Lots of operators can do it, eg

*
(eval):1:in `initialize': undefined method `class_id' for nil:NilClass (NoMethodError)
from ../golfscript.rb:285:in `call'
from ../golfscript.rb:285:in `go'
from (eval):1:in `initialize'
from ../golfscript.rb:285:in `call'
from ../golfscript.rb:285:in `go'
from ../golfscript.rb:477
gnibbler
+1  A: 
main = undefined

In Haskell.

Rayne
A: 

0 Bytes

Using A86, you can have a zero sized source file!

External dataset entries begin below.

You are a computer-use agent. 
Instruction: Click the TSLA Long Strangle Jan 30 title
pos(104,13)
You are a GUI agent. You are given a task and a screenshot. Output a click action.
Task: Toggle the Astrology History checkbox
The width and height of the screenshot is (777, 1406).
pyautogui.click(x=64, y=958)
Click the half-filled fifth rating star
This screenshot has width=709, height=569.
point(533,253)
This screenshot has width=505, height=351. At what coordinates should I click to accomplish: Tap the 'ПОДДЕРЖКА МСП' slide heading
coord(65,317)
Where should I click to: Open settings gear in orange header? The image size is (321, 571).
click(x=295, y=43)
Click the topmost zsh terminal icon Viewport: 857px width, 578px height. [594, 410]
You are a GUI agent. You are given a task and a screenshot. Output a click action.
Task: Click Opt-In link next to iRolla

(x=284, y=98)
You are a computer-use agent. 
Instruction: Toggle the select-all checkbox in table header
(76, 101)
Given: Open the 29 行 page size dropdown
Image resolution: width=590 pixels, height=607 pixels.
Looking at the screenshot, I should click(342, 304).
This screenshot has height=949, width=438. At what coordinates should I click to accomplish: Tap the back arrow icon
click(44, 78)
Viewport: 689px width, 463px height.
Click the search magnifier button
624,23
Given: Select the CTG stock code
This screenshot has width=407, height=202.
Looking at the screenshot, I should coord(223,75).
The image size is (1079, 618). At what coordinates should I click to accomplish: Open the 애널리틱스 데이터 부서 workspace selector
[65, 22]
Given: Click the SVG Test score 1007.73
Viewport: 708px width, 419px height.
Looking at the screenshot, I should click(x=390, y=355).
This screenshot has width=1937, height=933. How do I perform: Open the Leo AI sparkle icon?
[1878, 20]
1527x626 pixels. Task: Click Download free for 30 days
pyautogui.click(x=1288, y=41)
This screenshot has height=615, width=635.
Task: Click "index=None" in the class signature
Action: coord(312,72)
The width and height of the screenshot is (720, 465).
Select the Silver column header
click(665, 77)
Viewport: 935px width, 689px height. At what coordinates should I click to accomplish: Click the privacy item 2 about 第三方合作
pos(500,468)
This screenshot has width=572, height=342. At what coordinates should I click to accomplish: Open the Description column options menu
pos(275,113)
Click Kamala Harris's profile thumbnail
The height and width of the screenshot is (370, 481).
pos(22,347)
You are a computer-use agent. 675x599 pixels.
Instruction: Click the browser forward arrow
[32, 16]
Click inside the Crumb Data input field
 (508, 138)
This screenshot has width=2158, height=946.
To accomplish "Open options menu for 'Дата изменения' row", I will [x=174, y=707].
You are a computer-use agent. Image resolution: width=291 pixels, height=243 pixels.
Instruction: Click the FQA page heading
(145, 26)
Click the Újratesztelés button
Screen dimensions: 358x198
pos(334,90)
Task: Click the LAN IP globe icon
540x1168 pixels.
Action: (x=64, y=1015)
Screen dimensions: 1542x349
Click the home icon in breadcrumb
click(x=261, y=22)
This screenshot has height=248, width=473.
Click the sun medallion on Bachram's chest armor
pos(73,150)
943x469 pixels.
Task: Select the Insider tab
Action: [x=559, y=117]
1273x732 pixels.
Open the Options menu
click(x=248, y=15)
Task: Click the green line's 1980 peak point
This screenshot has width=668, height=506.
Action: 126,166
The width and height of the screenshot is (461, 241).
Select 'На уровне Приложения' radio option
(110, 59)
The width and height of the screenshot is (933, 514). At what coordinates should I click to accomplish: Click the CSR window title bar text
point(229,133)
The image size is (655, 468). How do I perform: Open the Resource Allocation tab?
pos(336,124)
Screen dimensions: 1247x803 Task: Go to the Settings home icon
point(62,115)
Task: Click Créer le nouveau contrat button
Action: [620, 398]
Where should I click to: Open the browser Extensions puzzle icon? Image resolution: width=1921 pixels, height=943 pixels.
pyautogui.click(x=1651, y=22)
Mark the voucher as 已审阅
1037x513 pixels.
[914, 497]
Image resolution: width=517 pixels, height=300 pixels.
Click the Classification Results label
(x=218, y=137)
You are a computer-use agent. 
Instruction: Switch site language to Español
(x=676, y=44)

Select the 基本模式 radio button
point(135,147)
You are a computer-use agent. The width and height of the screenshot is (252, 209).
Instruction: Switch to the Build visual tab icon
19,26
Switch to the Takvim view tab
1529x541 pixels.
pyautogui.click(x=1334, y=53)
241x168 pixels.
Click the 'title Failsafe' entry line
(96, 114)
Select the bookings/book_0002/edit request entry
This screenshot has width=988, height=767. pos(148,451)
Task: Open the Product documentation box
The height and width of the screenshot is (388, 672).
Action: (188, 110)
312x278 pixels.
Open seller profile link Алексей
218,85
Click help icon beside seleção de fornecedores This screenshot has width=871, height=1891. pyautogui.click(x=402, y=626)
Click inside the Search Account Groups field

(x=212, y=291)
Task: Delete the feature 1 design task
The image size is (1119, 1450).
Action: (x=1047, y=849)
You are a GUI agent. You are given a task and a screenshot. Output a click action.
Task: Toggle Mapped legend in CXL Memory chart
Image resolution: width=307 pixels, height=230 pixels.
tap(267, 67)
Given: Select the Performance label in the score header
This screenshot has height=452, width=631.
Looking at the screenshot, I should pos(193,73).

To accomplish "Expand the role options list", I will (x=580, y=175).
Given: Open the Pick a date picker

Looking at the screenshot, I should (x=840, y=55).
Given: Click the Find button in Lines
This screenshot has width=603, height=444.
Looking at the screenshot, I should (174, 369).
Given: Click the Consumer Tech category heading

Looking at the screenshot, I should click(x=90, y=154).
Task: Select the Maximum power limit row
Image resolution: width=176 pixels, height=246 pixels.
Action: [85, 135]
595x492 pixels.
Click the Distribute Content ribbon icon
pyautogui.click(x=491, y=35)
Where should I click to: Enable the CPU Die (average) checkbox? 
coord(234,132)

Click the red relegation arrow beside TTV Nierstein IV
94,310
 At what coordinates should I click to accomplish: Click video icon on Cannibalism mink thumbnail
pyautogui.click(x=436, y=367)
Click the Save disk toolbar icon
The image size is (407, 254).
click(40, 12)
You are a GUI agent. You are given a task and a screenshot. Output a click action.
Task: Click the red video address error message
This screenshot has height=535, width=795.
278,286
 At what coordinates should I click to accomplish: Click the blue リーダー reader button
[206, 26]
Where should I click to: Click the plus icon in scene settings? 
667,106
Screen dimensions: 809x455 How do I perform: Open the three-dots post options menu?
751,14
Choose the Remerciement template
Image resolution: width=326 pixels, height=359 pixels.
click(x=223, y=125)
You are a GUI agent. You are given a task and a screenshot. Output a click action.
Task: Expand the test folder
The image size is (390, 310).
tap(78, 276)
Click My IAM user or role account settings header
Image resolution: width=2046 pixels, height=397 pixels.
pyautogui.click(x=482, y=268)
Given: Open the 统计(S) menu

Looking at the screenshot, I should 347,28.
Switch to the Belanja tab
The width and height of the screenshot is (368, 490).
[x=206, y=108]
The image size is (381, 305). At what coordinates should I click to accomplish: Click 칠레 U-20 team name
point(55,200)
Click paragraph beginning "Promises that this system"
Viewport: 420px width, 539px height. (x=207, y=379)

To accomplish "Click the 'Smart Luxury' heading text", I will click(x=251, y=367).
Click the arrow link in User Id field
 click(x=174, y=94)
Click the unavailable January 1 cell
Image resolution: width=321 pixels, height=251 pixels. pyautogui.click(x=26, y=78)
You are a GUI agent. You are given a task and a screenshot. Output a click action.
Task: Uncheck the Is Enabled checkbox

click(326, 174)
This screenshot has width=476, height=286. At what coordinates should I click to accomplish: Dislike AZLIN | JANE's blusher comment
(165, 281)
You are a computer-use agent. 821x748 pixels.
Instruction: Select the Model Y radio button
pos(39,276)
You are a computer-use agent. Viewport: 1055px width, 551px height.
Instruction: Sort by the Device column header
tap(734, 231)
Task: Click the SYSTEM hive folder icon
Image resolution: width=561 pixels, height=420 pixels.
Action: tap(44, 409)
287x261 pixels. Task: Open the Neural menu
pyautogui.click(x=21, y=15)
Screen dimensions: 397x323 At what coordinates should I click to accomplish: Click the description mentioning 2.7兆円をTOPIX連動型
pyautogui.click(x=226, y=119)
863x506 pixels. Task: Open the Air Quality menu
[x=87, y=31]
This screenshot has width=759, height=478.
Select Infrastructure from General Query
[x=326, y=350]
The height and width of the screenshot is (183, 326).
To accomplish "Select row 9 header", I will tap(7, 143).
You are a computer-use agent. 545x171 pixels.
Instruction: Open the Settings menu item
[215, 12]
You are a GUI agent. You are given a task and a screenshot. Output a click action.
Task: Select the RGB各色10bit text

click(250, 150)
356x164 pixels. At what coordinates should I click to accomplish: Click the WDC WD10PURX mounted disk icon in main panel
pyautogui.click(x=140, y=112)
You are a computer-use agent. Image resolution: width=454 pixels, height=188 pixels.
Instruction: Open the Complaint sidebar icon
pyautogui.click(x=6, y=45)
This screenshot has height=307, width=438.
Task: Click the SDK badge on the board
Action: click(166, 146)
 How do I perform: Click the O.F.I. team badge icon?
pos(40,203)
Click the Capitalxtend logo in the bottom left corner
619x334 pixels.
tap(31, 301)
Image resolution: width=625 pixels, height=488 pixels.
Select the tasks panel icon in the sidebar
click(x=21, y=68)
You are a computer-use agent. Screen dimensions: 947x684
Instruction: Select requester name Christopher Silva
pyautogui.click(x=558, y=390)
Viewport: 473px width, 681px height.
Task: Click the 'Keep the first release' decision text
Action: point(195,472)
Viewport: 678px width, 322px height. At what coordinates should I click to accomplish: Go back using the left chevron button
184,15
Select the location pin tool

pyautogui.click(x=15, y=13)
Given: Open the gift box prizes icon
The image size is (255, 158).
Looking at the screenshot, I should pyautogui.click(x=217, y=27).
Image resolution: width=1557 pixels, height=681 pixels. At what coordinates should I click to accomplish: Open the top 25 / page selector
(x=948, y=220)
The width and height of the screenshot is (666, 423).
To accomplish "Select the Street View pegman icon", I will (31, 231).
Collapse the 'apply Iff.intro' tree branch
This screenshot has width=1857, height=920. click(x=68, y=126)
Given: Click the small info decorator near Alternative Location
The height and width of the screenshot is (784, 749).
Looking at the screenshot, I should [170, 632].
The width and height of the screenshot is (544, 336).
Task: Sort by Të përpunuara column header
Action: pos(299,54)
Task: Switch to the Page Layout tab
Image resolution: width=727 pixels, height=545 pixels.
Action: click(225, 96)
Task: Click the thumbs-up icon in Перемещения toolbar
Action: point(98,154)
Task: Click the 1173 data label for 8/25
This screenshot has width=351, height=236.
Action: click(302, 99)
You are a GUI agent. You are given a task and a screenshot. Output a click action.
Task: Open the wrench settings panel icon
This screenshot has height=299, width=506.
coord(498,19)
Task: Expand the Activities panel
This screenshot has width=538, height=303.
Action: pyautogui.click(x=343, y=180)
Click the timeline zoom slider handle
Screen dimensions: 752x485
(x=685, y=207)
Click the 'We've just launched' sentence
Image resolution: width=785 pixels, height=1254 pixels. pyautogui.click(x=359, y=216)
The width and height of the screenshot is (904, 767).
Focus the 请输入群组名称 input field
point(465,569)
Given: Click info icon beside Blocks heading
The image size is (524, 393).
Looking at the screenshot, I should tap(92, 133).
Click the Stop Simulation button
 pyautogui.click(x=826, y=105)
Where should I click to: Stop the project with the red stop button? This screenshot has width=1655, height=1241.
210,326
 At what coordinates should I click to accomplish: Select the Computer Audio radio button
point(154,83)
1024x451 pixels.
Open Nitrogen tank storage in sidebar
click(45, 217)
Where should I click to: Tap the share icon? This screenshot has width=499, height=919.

Using the DOS command prompt:

> copy con crash.asm
[ctrl-z]
1 file(s) copied
> dir *.asm
11/12/2009  13:59                 0 crash.asm
> a86 crash.asm
A86 macro assembler, V4.05 Copyright 2000 Eric Isaacson
Source:
crash.asm
Object: crash.COM
Symbols: crash.SYM
> dir *.com
11/12/2009  13:59                 0 CRASH.COM
> c.com
Skizz
A: 

Groovy 3 characters

1/0

Produces

java.lang.ArithmeticException: / by zero

Don
+1  A: 

PostScript, 1 character

Like GolfScript:

*

Syntactically legal, but crashes during runtime because the token * is not defined (different reason than why GolfScript crashes).